You must prepare your shot with your feet, body position, and racket before striking it in real tennis, and the same applies in this title. Basically, you have to position your body, hold down the shot button (flat, topspin, slice, and lob are all mapped to the face buttons), aim in the direction you’d like to place the ball, and release the button at the appropriate time to swing. If you’re too close to the ball depth-wise, you need to swing sooner to take the ball early to make good contact. If you’re in front of the ball, it will bounce up and hit you in the body, and you won’t make contact at all. If you’re too far from the ball, you’ll lunge at it and send a return weakly over the net, if you hit it at all. These details manifest themselves in several ways until you learn to read what’s coming at you and plan your shots accordingly. It’s an extremely rewarding system for tennis players and fans alike, and it provides the most realistic action in any tennis game to date.
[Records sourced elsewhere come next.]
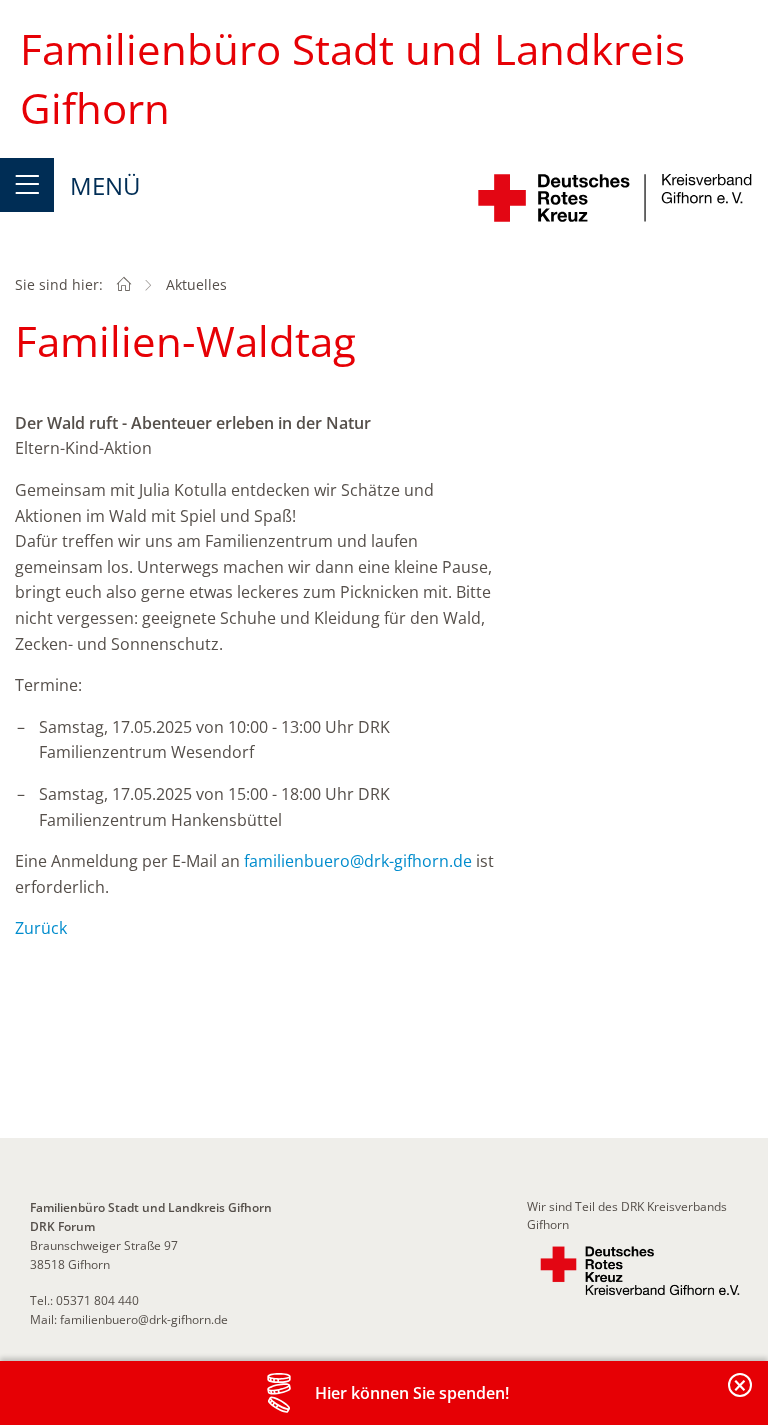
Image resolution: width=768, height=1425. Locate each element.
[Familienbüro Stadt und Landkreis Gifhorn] (124, 284)
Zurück (41, 928)
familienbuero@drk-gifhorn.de (358, 861)
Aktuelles (196, 284)
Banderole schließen (741, 1396)
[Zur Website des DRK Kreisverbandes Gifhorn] (640, 1271)
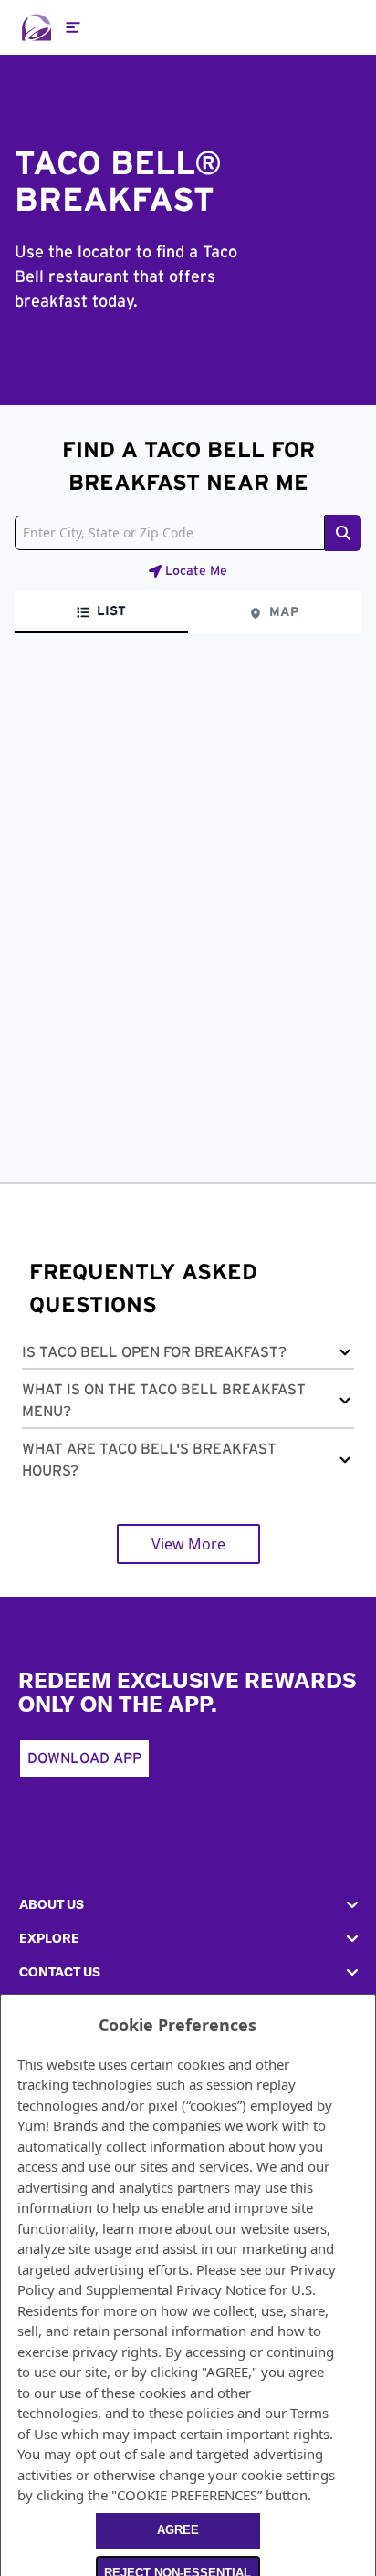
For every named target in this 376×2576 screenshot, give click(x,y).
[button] (188, 1355)
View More (188, 1544)
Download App (84, 1758)
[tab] (101, 612)
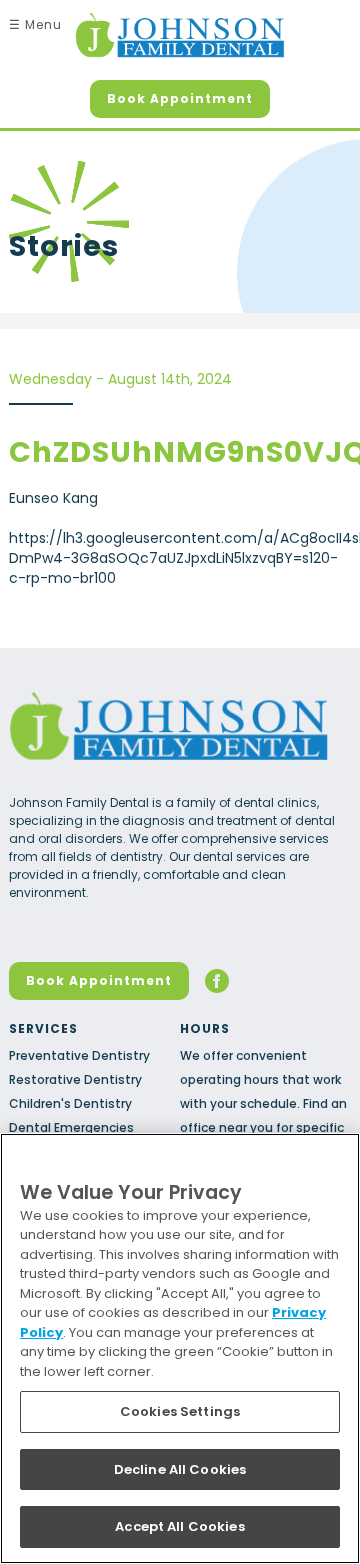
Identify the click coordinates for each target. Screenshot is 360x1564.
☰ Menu (35, 24)
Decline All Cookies (180, 1469)
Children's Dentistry (70, 1103)
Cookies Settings (180, 1411)
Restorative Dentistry (75, 1079)
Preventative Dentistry (79, 1055)
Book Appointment (180, 98)
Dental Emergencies (71, 1127)
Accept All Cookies (179, 1526)
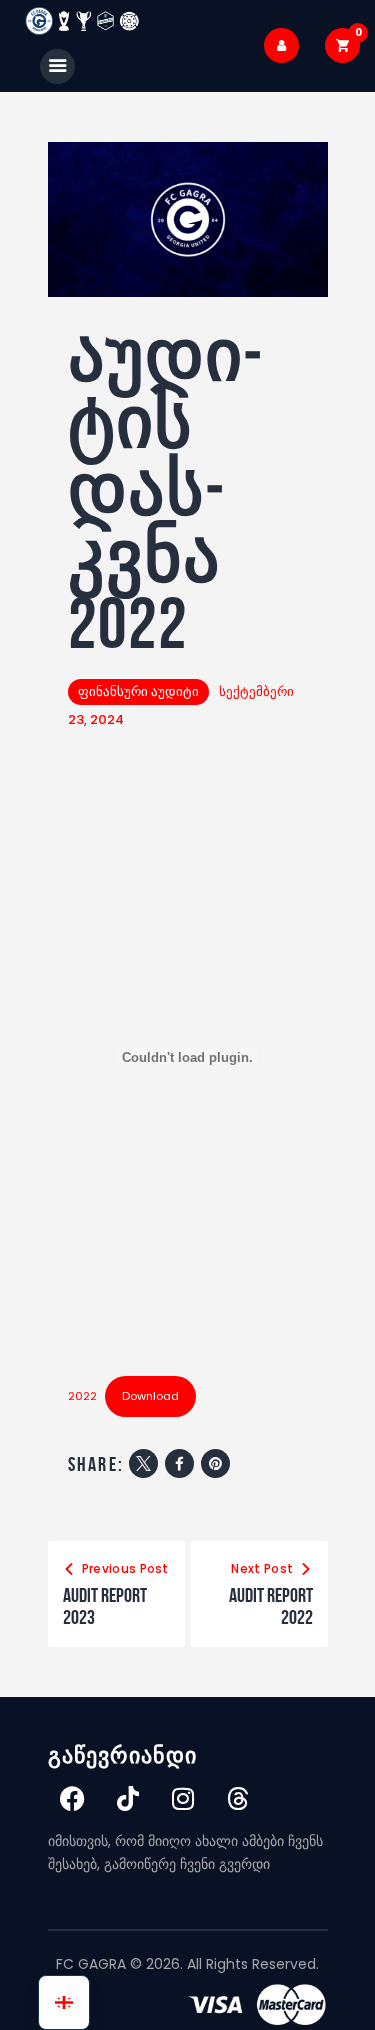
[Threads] (238, 1798)
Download (150, 1396)
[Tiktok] (128, 1798)
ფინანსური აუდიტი (138, 691)
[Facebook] (73, 1798)
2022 (82, 1396)
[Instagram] (183, 1798)
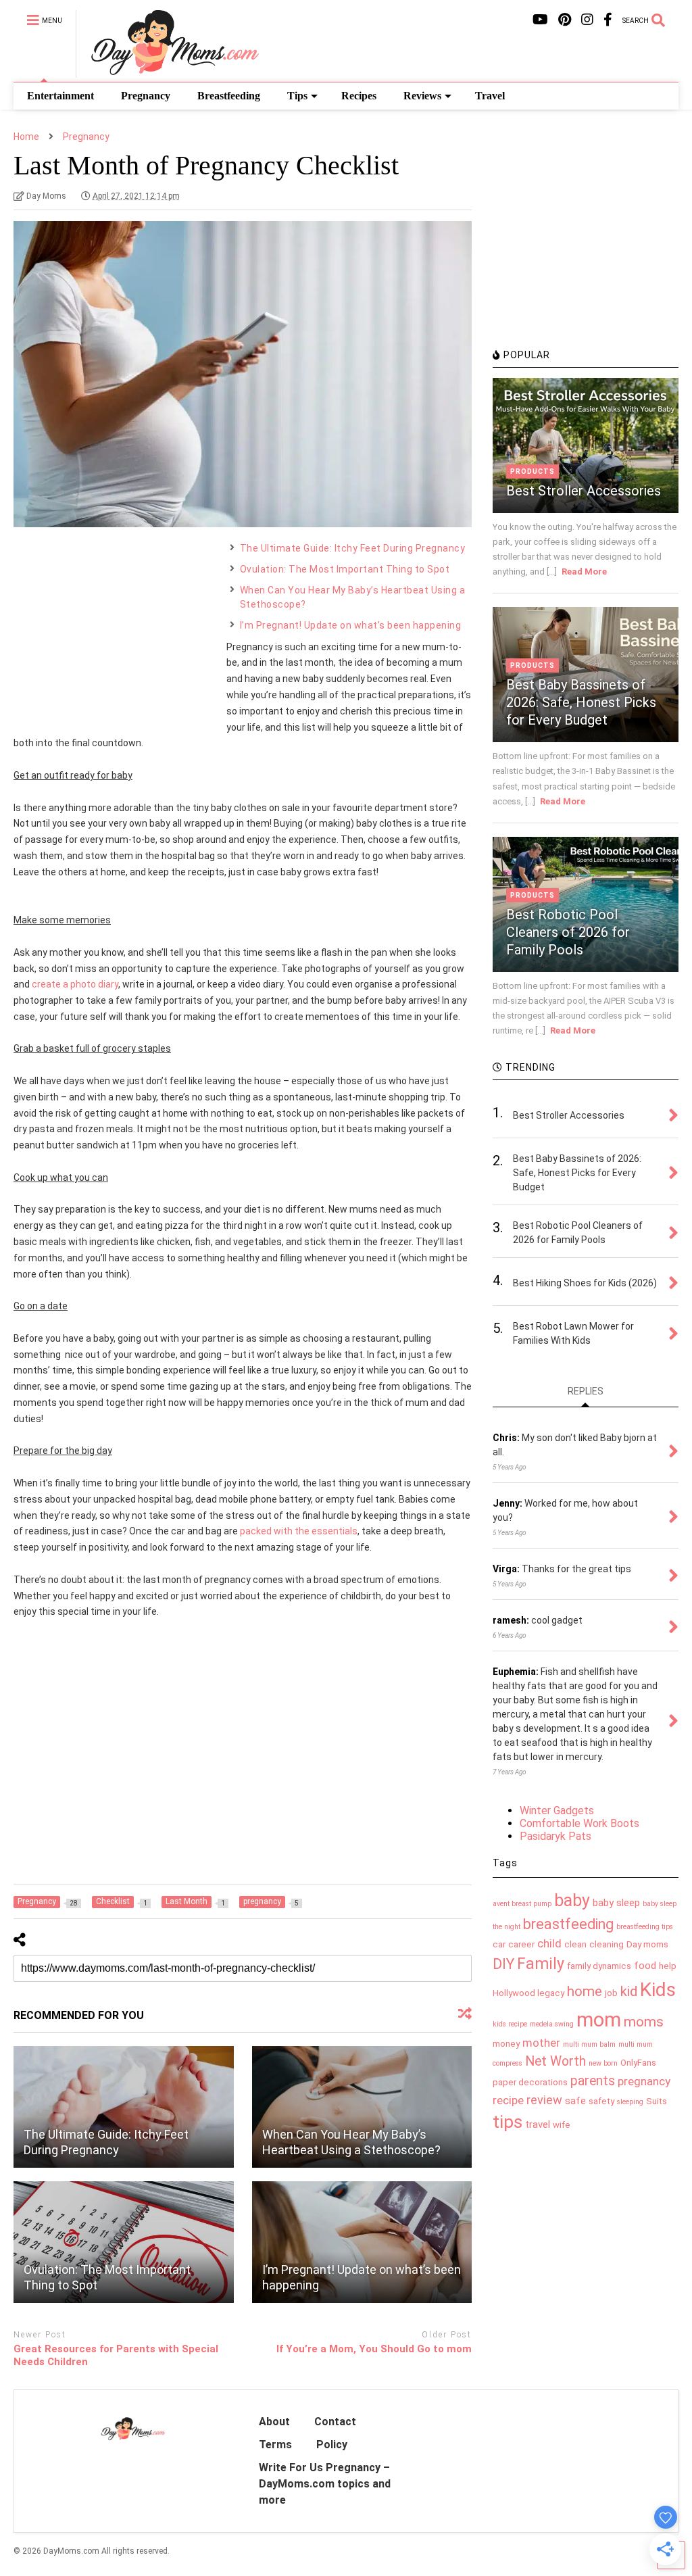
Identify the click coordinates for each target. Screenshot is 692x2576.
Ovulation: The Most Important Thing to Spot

If you just want to pick up the controller and compete, or if you’re a fan of arcade tennis games, you’ll struggle with this scheme.
The right-stick also comes into play, as it can be used for serves, volleys, and lob shots. It actually feels quite natural, and it’s a wonder that the entire scheme wasn’t mapped in some way to just using the sticks with shoulder button modifiers. You can use the triggers to try “risk shots,” but you must be precise in your timing and positioning or else you’ll make an unforced error.
You can play exhibition matches and online matches (singles or doubles), or start a career. A neat addition to the online play is the “world tour” mode, where you compete during a defined time period to be number one. It resets every so often, so you can jump in any time and not worry about having to make up ground.
The career mode is typical in structure, yet pretty deep. You start out as an amateur, and work your way into the Jr. Pro tour and then the Pro tour, with your goal of becoming a tennis legend. Your stats and ranking are tracked, and it’s very rewarding to perform well and climb the ladder of the professional ranks. As you progress, you earn prize money, points to augment your abilities, and points to spend on new gear. The collection of gear is name-brand and fairly decent, but it actually doesn’t take too long before you can afford just about anything you want. The gear has no impact on game play, either. Clothes shouldn’t make the man, so to speak, but better shoes or a better racket might be worth a point or two in your attributes.